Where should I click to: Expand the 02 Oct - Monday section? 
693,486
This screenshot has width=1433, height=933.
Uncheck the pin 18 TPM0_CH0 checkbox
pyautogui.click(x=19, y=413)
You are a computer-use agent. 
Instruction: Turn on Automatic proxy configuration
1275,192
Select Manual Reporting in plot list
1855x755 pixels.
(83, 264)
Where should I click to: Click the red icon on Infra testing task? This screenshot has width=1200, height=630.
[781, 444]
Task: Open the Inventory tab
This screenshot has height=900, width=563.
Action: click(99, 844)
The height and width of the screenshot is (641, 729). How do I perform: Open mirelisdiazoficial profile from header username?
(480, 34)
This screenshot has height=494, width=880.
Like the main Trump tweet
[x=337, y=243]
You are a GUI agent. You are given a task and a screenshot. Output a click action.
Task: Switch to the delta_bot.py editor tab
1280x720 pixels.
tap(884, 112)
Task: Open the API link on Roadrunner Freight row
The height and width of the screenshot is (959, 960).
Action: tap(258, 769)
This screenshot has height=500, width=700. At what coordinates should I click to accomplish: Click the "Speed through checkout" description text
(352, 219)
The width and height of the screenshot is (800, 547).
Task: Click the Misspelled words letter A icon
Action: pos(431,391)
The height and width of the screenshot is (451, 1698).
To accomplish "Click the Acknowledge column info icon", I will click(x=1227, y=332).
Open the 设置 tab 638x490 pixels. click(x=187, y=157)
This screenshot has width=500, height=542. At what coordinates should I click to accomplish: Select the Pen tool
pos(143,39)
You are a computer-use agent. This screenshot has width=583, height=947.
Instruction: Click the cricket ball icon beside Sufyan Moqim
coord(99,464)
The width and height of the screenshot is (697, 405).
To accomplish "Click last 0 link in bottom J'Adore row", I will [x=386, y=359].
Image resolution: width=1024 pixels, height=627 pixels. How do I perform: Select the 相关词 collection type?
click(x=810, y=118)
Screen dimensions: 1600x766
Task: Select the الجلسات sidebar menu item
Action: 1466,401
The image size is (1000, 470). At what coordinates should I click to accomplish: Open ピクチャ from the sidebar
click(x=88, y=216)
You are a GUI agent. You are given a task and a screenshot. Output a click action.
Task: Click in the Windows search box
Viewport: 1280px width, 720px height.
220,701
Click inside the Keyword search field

[Exercise directions]: How many of the lines above contain the word "will"? Give the number alone.

[Answer space]: 2